Screening of cuproptosis-related genes associated with prognosis in a TCGA cohort
Univariate Cox regression analysis was performed on 13 genes correlated with cuproptosis (Figure 2A). We identified four meaningful genes. They were LIPT1 [hazard ratio (HR) =1.853; P<0.001], DLAT (HR =1.497; P<0.001), PDHA1 (HR =1.350; P<0.05) and ATP7A (HR =1.446; P<0.05). These four genes were then chosen to calculate risk score. The final risk scores are as follows: e (0.457 × expression level of LIPT1 + 0.323 × expression level of DLAT + 0.024 × expression level of PDHA1 + 0.012 × expression level of ATP7A). Patients were divided into high-risk group and low-risk group by using the median cutoff value of risk scores. We used risk score as an individual indicator to perform univariate Cox regression analysis together with clinical information (Figure 2B). Meanwhile, patients were divided into two groups of low-risk group and high-risk group based on risk score, and the baseline data table was constructed based on it (Table 1). Taking all together, risk factors which were statistically significant (P<0.05) are as follows: T stage (T3&T4 vs. T1) (HR =2.949), M stage (M1 vs. M0) (HR =4.077), Pathologic stage (III&IV vs. I) (HR =2.823), tumor status (with tumor vs. tumor free) (HR =2.317), risk groups (high vs. low) (HR =1.472). After that, we analyzed the OS of these four genes. We found that the OS of the four genes in the low expression group was higher than that in the high expression group, and the results of analysis were statistically significant (Figure 2C-2F). High-level and low-level groups were separated in accordance with the risk score.
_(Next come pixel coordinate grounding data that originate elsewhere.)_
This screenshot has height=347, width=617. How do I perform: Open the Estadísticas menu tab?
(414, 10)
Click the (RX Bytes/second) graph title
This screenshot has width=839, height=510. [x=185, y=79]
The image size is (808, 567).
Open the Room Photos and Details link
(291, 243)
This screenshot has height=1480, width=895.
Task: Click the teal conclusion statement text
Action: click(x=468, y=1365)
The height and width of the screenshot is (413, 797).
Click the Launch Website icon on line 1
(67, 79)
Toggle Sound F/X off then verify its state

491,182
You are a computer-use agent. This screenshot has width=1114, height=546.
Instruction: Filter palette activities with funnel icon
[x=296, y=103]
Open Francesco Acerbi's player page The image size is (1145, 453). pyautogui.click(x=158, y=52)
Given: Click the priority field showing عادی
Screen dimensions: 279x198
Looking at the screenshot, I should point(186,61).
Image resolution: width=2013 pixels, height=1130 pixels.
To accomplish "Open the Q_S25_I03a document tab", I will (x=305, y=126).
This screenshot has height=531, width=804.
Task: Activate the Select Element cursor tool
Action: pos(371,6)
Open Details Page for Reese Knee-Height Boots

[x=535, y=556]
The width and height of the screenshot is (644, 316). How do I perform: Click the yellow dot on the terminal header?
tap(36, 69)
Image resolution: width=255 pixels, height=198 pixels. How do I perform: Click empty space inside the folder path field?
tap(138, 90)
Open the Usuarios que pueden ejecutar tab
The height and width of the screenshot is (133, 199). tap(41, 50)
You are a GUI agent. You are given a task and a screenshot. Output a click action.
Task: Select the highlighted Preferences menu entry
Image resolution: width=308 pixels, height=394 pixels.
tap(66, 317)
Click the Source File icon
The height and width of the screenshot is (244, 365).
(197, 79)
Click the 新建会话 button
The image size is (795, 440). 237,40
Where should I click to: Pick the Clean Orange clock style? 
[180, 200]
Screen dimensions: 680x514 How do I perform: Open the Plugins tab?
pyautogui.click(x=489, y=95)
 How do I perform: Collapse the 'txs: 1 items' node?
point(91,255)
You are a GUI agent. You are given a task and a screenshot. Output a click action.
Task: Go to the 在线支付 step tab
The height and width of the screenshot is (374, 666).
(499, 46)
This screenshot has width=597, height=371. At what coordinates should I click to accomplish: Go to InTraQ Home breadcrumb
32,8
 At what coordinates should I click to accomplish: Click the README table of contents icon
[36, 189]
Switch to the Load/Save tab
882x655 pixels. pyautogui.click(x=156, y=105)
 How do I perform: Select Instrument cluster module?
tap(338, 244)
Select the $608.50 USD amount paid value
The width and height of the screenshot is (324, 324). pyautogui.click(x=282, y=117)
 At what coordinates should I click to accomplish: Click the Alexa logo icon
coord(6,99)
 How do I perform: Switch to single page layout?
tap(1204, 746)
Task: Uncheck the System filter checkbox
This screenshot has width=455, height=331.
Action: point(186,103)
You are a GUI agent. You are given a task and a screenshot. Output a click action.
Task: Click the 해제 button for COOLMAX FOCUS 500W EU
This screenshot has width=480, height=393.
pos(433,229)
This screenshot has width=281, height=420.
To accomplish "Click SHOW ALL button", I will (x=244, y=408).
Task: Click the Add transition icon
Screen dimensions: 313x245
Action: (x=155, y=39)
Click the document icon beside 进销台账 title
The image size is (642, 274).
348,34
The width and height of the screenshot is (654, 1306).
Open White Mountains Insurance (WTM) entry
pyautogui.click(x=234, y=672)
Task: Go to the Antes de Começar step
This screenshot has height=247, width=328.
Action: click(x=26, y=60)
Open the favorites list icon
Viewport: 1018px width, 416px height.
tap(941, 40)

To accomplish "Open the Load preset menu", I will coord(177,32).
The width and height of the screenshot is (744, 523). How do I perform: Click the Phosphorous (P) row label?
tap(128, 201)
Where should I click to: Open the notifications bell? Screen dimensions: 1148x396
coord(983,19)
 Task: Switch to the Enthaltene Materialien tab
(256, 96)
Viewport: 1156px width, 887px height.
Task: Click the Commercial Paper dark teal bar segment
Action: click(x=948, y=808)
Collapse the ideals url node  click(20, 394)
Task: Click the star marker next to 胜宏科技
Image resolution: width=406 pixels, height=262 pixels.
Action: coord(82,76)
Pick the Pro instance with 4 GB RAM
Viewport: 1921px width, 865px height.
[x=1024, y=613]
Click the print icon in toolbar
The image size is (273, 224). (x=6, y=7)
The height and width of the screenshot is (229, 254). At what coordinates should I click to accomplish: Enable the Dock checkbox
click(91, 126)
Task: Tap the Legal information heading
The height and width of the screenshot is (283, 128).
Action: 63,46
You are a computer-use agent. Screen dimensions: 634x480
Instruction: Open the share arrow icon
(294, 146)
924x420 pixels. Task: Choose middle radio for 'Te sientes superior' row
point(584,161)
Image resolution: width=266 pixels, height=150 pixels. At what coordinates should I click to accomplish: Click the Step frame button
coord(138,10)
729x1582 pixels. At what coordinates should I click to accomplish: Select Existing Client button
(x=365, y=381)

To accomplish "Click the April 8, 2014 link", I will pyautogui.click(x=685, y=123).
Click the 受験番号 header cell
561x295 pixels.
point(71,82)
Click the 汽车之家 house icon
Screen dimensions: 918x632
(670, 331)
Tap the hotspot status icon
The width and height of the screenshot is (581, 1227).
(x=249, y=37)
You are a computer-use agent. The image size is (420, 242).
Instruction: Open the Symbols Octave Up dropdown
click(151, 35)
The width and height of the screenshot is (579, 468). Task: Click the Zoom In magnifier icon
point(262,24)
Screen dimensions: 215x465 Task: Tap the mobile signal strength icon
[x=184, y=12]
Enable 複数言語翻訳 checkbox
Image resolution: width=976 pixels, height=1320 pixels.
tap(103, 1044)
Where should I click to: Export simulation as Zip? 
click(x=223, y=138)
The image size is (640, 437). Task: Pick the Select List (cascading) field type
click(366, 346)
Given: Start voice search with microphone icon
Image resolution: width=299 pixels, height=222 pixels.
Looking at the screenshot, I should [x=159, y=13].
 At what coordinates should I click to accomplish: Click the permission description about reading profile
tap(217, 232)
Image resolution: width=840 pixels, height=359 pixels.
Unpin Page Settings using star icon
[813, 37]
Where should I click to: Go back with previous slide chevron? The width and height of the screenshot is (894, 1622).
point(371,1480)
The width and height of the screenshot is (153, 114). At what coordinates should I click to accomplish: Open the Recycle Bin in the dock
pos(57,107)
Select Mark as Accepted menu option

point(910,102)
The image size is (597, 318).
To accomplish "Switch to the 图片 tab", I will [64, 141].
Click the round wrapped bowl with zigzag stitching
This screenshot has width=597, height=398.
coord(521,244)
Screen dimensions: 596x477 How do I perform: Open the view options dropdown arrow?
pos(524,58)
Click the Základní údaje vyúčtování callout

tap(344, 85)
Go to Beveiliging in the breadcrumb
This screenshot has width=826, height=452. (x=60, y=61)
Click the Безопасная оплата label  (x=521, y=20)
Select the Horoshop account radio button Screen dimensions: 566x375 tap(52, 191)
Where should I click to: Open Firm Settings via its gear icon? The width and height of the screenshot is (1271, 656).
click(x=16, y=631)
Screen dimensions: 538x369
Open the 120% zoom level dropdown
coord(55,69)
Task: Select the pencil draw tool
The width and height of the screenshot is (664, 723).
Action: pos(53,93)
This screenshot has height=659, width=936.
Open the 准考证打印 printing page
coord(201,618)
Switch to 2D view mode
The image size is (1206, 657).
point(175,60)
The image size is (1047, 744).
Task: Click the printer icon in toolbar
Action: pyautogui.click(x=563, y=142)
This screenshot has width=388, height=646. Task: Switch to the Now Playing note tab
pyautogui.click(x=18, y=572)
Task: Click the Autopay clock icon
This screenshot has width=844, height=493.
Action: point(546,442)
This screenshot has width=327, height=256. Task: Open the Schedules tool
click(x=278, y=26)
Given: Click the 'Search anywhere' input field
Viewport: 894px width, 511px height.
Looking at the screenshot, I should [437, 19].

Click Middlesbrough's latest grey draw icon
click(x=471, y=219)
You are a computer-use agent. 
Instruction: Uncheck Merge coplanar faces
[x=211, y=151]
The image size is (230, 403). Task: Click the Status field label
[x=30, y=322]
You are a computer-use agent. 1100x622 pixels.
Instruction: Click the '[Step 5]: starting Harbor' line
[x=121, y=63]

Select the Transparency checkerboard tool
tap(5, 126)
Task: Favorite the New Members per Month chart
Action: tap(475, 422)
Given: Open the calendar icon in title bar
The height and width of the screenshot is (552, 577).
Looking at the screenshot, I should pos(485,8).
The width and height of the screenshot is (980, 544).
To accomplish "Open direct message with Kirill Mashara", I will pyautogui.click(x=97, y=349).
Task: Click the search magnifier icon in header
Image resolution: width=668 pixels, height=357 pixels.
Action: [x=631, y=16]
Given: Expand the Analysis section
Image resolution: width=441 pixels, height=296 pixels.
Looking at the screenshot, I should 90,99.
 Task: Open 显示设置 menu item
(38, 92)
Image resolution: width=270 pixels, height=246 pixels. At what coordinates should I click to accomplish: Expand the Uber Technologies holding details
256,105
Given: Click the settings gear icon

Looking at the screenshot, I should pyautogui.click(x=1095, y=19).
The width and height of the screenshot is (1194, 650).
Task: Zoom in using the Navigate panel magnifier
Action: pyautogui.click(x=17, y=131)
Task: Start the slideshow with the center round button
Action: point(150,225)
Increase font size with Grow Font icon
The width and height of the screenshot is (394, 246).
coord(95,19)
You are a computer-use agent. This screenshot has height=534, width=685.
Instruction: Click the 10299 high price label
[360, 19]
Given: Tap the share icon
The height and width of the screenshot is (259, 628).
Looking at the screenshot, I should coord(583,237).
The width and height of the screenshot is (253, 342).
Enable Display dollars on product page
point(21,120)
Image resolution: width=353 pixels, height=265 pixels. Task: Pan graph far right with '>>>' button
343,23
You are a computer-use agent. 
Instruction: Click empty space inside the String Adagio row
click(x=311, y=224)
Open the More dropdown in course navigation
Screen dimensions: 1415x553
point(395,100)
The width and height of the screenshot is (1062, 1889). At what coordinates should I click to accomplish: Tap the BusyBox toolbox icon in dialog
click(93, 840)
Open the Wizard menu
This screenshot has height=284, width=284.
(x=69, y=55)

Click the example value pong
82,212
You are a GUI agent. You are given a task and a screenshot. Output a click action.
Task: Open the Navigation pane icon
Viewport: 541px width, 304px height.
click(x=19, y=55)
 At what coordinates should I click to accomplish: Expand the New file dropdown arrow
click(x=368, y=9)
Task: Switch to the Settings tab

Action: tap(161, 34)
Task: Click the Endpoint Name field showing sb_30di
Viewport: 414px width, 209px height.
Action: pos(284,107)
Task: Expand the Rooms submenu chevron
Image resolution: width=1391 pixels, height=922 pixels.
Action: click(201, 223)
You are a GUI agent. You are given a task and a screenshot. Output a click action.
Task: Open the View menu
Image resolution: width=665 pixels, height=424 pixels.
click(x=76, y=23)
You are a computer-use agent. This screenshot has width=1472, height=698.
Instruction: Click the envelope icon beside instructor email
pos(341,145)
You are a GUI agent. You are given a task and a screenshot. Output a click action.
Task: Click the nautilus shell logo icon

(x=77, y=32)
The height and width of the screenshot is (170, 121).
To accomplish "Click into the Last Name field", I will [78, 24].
They were analyzed for OS and disease-specific survival (DSS). We found that the group with low-risk score gained an advantage over the group with high-risk scores in both OS and DSS and had statistical significance (P<0.001) (Figure 2G,2H).
Table 1
Characteristic | Low-risk group | High-risk group | P |
---|---|---|---|
T stage, n (%) | 0.02 | ||
T1 | 105 (28.4) | 78 (21.1) | |
T2 | 41 (11.1) | 53 (14.3) | |
T3 | 31 (8.4) | 49 (13.2) | |
T4 | 7 (1.9) | 6 (1.6) | |
N stage, n (%) | 0.62 | ||
N0 | 126 (48.8) | 128 (49.6) | |
N1 | 1 (0.4) | 3 (1.2) | |
M stage, n (%) | >0.99 | ||
M0 | 133 (48.9) | 135 (49.6) | |
M1 | 2 (0.7) | 2 (0.7) | |
Pathologic stage, n (%) | 0.01 | ||
Stage I | 99 (28.4) | 74 (21.2) | |
Stage II | 40 (11.5) | 46 (13.2) | |
Stage III | 31 (8.9) | 54 (15.5) | |
Stage IV | 3 (0.9) | 2 (0.6) | |
Tumor status, n (%) | 0.08 | ||
Tumor free | 109 (30.8) | 93 (26.3) | |
With tumor | 67 (18.9) | 85 (24.0) | |
Histologic grade, n (%) | 0.02 | ||
G1 | 35 (9.5) | 20 (5.4) | |
G2 | 94 (25.5) | 84 (22.8) | |
G3 | 51 (13.9) | 72 (19.6) | |
G4 | 4 (1.1) | 8 (2.2) | |
AFP (ng/mL), n (%) | 0.47 | ||
≤400 | 114 (40.9) | 101 (36.2) | |
>400 | 30 (10.8) | 34 (12.2) | |
Albumin (g/dL), n (%) | 0.84 | ||
<3.5 | 35 (11.7) | 34 (11.4) | |
≥3.5 | 122 (40.8) | 108 (36.1) | |
Prothrombin time, n (%) | 0.78 | ||
≤4 | 110 (37.2) | 97 (32.8) | |
>4 | 45 (15.2) | 44 (14.9) | |
OS event, n (%) | 0.35 | ||
Alive | 126 (33.8) | 117 (31.4) | |
Dead | 60 (16.1) | 70 (18.8) | |
Residual tumor, n (%) | 0.18 | ||
R0 | 168 (48.8) | 158 (45.9) | |
R1 | 6 (1.7) | 11 (3.2) | |
R2 | 0 | 1 (0.3) |
T, tumor; N, node; M, metastasis; AFP, alpha-fetoprotein; OS, overall survival.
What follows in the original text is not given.